### TASK DETAILS:
Scan the entries below, and for each line that includes the word "text", make a copy.

[EXERCISE MATERIALS — start]

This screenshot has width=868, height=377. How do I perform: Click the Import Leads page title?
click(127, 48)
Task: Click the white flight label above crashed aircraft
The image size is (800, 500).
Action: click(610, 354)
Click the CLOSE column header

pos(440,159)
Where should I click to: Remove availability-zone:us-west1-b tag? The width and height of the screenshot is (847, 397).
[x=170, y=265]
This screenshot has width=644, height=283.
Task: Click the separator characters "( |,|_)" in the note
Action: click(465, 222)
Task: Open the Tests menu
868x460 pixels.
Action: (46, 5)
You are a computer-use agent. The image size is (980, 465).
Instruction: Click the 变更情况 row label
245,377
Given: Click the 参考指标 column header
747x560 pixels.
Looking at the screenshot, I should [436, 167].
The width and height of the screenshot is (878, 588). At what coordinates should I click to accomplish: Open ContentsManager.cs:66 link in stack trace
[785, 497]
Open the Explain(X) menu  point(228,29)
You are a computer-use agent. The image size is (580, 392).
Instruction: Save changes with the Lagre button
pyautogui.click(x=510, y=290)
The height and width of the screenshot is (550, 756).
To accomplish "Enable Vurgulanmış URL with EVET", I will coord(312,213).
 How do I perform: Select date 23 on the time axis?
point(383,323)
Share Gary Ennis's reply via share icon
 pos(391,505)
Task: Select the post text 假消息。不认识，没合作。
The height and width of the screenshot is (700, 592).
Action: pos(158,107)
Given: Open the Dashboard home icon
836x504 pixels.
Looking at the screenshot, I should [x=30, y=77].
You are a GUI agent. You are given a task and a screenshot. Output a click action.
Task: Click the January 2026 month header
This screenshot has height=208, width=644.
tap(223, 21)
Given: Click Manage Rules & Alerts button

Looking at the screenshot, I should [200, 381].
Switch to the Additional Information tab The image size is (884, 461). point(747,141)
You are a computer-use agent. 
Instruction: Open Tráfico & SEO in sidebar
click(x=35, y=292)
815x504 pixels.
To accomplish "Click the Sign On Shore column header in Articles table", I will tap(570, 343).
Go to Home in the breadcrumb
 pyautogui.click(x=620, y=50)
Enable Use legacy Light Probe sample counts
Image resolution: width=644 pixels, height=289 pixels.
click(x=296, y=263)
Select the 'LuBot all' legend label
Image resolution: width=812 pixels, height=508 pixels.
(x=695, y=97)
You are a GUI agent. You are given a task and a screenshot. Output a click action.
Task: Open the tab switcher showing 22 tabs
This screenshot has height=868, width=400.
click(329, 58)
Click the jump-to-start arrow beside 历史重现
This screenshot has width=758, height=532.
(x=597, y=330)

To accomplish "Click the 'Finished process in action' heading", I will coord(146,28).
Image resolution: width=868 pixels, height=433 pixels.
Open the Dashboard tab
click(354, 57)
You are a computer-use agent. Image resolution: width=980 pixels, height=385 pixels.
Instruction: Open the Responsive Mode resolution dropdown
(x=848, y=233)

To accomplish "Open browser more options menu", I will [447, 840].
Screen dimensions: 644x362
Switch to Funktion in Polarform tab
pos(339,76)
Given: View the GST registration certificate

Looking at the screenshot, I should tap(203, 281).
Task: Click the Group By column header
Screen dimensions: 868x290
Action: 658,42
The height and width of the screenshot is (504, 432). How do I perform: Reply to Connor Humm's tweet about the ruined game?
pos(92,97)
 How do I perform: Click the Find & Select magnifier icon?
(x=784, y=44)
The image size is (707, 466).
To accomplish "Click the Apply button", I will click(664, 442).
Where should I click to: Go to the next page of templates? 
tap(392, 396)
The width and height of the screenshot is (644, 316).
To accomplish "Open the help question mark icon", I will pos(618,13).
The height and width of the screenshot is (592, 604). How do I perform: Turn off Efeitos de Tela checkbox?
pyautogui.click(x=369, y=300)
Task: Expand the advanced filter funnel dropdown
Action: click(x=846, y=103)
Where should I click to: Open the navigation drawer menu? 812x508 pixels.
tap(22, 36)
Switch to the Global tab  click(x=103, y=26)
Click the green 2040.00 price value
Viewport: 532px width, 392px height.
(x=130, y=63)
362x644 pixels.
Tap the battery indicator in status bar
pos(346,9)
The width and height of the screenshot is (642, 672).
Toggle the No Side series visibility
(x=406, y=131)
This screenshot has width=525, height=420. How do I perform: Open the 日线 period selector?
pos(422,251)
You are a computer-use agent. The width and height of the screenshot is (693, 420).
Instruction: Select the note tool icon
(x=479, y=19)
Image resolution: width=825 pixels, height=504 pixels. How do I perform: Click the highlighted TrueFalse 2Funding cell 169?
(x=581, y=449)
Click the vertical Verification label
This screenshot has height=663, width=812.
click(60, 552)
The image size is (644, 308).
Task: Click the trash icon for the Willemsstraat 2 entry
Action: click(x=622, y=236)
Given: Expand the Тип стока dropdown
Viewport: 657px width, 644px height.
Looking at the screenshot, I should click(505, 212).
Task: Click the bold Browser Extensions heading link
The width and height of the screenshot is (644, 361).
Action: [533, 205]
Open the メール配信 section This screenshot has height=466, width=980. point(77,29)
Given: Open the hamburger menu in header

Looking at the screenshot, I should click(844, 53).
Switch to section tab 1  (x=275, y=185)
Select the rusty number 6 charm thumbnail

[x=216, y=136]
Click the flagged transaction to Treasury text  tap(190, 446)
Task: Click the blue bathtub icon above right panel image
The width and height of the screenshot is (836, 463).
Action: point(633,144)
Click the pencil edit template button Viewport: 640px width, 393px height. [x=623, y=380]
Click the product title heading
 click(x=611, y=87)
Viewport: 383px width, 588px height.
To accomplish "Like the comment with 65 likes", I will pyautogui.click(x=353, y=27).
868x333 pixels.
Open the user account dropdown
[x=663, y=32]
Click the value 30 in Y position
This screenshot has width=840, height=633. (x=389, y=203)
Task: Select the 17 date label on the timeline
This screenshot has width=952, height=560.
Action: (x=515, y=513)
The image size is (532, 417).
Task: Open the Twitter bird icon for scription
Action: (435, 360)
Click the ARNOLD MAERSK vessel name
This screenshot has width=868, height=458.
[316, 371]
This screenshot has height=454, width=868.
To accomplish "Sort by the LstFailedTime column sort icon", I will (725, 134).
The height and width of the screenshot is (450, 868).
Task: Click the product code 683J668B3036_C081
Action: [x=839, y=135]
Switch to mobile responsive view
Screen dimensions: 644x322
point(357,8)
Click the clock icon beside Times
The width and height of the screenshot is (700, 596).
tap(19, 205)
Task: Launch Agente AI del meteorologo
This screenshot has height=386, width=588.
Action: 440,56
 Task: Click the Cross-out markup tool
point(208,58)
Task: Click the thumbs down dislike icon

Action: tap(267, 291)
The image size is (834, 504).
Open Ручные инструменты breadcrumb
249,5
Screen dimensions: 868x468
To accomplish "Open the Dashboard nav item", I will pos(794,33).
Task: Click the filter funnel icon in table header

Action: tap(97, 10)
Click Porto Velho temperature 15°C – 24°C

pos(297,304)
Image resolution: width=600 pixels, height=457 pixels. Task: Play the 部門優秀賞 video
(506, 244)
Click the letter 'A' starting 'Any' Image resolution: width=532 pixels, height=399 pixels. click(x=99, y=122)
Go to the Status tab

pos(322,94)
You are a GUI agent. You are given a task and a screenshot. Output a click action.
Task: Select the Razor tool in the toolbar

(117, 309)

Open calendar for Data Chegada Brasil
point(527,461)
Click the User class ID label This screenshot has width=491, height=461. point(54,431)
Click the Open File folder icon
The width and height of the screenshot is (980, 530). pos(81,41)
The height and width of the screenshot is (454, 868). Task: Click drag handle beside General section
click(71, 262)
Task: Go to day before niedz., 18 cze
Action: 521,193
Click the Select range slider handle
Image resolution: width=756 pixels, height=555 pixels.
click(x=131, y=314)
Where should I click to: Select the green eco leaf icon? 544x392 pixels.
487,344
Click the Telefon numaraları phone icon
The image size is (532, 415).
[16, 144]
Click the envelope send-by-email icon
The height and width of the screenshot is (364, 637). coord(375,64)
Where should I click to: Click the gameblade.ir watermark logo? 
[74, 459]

[EXERCISE MATERIALS — finish]

### TASK RESPONSE:
Task: Select the post text 假消息。不认识，没合作。
Click the flagged transaction to Treasury text  tap(190, 446)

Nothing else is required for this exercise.